## Texte étudié:

Servie frappée, la pop complètement givrée de MEIN SOHN WILLIAM peut décontenancer. Mais réchaufferait en live le public le plus glacial. Déjà repéré par les radars des Transmusicales, le duo super sinoque rennais signait l’un des concerts les plus jouissifs du dernier festival Terra Incognita. Causette post-concert avec le commandant de bord, Dorian Taburet.

Les Inrocks n’écrivent pas que des conneries. Dans une chronique de Every day, in every way, second disque de Mein Sohn William sorti en mai dernier, on pouvait lire cette analyse plutôt juste, selon laquelle Dorian Taburet et son acolyte Antoine Bellanger (remplacé depuis par Jérémy Dal Santo) passaient leur temps à cacher ce qu’ils étaient vraiment. « À savoir, deux penseurs affûtés de la pop, qui se soucient d’élargir intelligemment son champ d’action. »
Le genre d’hurluberlus capables de disserter, dans une même conversation, sur le philosophe Gilles Deleuze et la Ligue 1 de football. Cancres surdoués qui, depuis le fond de la classe, balancent sur la maîtresse des chansons-blagues sans interdit, ni équivalent. « Toujours en recherche », Dorain Taburet, faux clown, vrai angoissé qui cache son stress derrière des performances scéniques survoltées, cultive l’art potache de la transgression, et affiche une sainte horreur des lignes droites.

## Questions:
1. Résumez le texte étudié en deux phrases.
2. Recopiez sans modification le texte étudié de « Le genre d’hurluberlus » à « des lignes droites. ».

## Données enregistrées:
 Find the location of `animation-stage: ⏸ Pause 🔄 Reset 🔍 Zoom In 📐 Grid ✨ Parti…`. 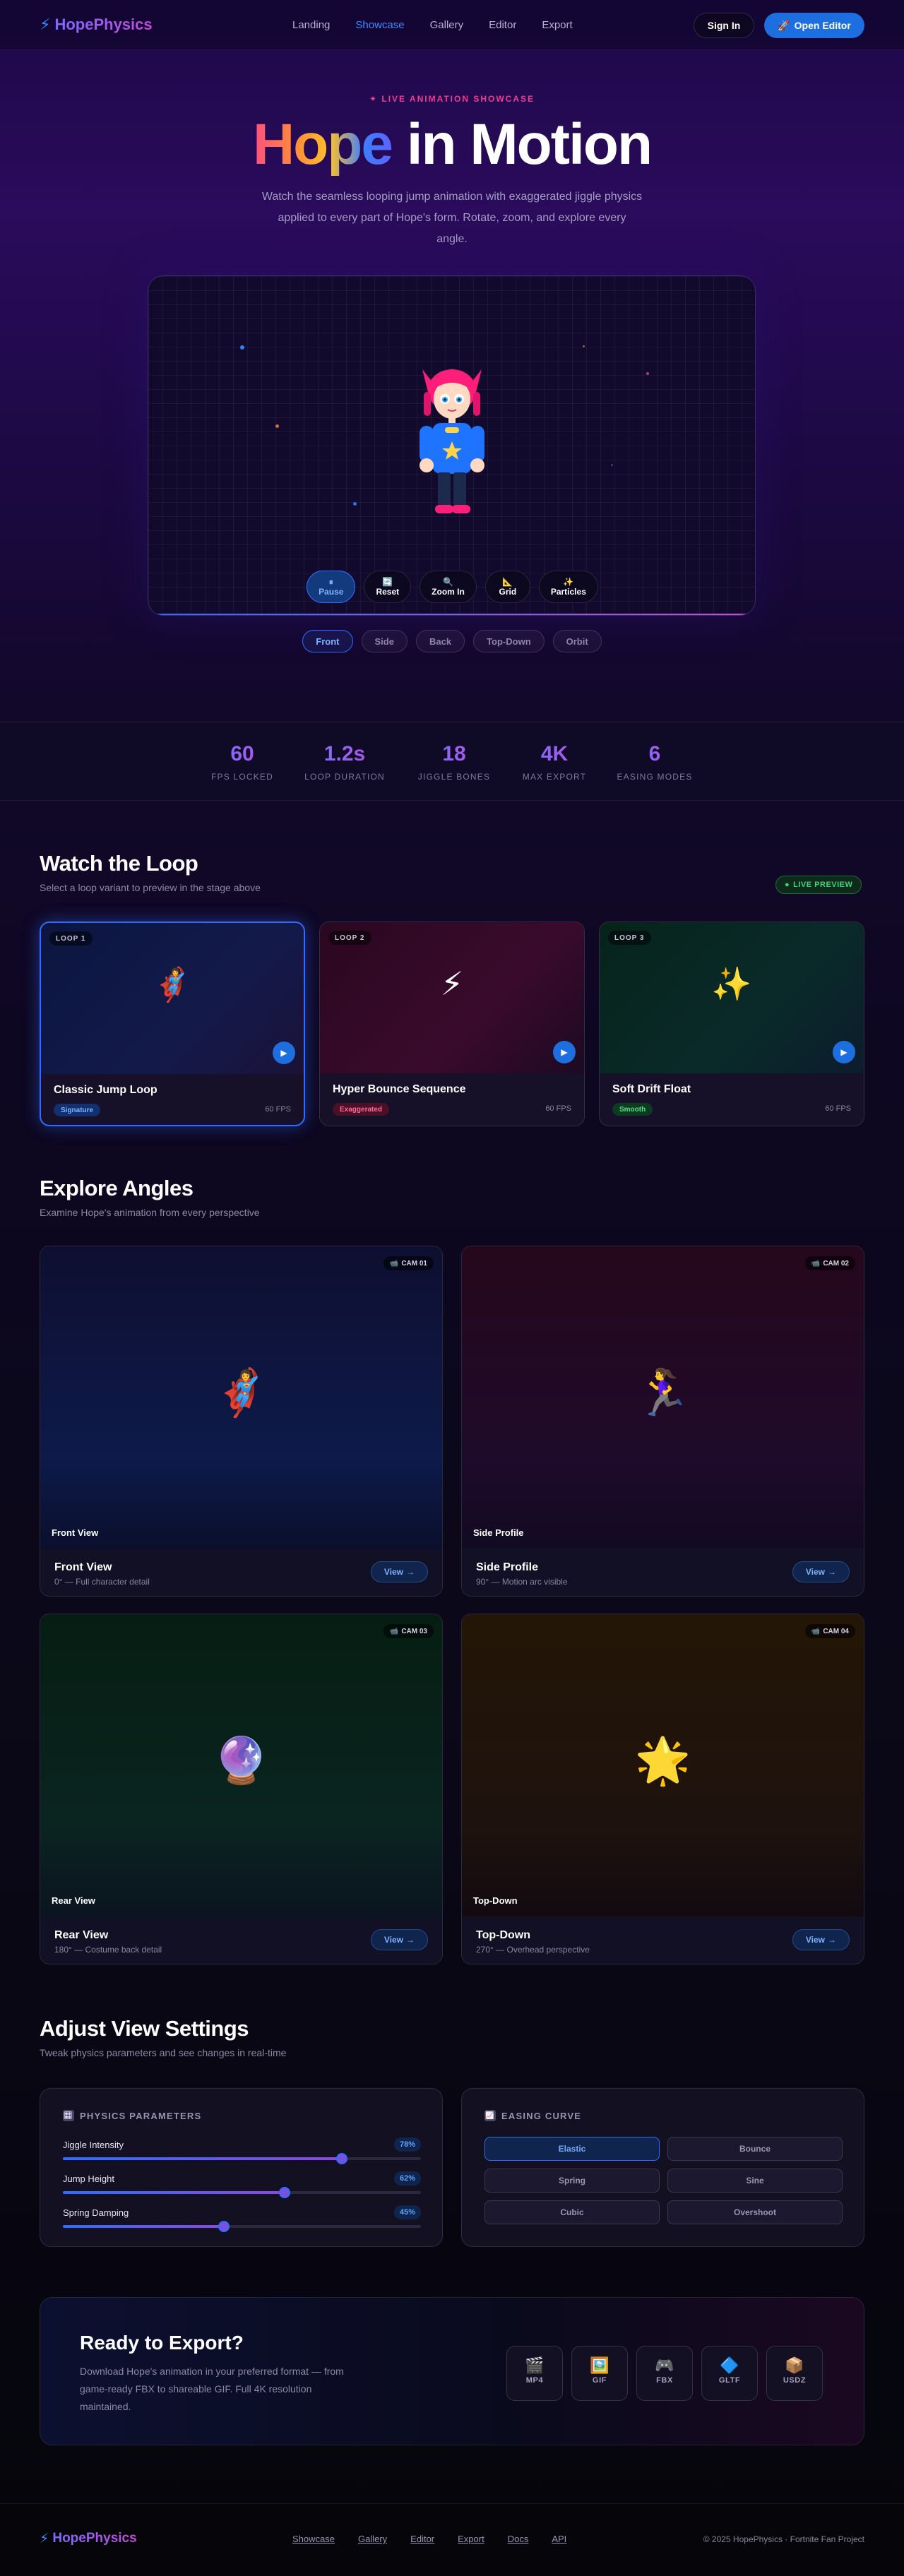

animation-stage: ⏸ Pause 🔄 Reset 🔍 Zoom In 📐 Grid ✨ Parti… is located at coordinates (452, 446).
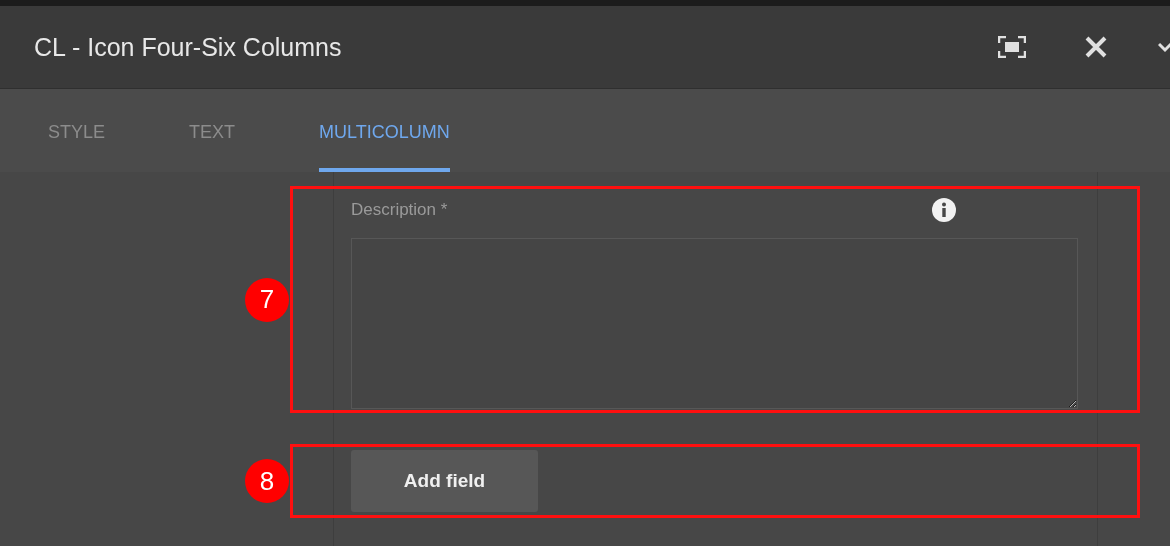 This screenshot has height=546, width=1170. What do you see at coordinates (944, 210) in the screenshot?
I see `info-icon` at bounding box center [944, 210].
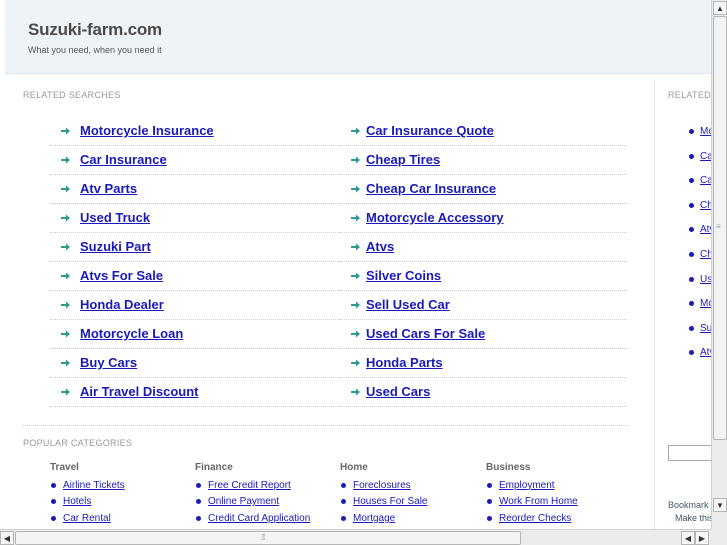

## Corrigé des questions:
1. Le duo rennais Mein Sohn William, dont la pop déjantée peut décontenancer, a donné l'un des concerts les plus jouissifs du dernier festival Terra Incognita. D'après une chronique des Inrocks sur leur second disque, ses membres cachent en réalité deux penseurs affûtés de la pop, et Dorian Taburet dissimule son stress derrière des performances scéniques survoltées.

2.
Le genre d’hurluberlus capables de disserter, dans une même conversation, sur le philosophe Gilles Deleuze et la Ligue 1 de football. Cancres surdoués qui, depuis le fond de la classe, balancent sur la maîtresse des chansons-blagues sans interdit, ni équivalent. « Toujours en recherche », Dorain Taburet, faux clown, vrai angoissé qui cache son stress derrière des performances scéniques survoltées, cultive l’art potache de la transgression, et affiche une sainte horreur des lignes droites.